We hope and pray that nothing will happen to our home, but it’s a good idea to be prepared “just in case.” You likely have insurance on your home and many material things in your house can be easily replaced should disaster strike. Other things like photos and important documents can be hard or impossible to replace. Missing documents can make it harder to rebuild after disaster strikes. That’s why it is a good idea to keep them safe and secure.
A good fire safe will survive a lot of damage. Invest in a quality one for any documents you want to keep at home. You can get a fairly small box that can be stashed away in a closet or cabinet. Make sure both you and your spouse know where the safe is kept and has a key to open it.
2. Get A Bank Deposit Box
You may also want to rent a bank deposit box and store important documents, or notarized copies of them there. This will come in handy when you need the information on the documents (i.e. your insurance policy number), or you need to replace documents that didn’t survive a home emergency.
3. Make Physical Copies
It’s amazing how much easier it is to get a replacement passport or birth certificate if you have a copy of the original. That’s why it’s helpful to make these paper copies and keep them in a secure offsite location (like a bank deposit box). You could also keep them at a family member’s home. Make sure the copies are stored safely to avoid issues like identity theft.
4. Make Digital Copies And Store Them Online
Go ahead and scan the documents or take pictures of them with your phone and store them on a secure online server. Places like One Drive, or even Google Photo, will store quite a bit of information for you free of charge. Since your document scans are living in the cloud, you can easily access them from anywhere with your phone or a borrowed computer.
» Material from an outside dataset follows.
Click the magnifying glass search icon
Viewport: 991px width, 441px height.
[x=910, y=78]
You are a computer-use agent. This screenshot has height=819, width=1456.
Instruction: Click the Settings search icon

This also makes it easy to email them off to insurance agents, or government officials to get replacement documents made.
5. Upload to Thumb Drives
Upload copies of your important documents to thumb drives. You can keep one in your purse or wallet, car, everyday carry bag, and your bug-out bag. Set passwords so that they can’t be accessed if lost or stolen. Thumb drives frequently go on sale; I recommend purchasing them in multi-packs.
Spend a little time this week to sort through your most important documents and get your paperwork in order. It won’t take you long to scan them, take pictures of them, and/or make photo copies. The little work you’re doing now to be prepared will potentially safe you a lot of headache down the road.
Schedule it on your calendar to revisit your documents every 6 months to make sure everything is up to date and in order. Once the original setup is done, it will be much easier to keep up with it. You’ll likely only need to change out one or two document copies a year.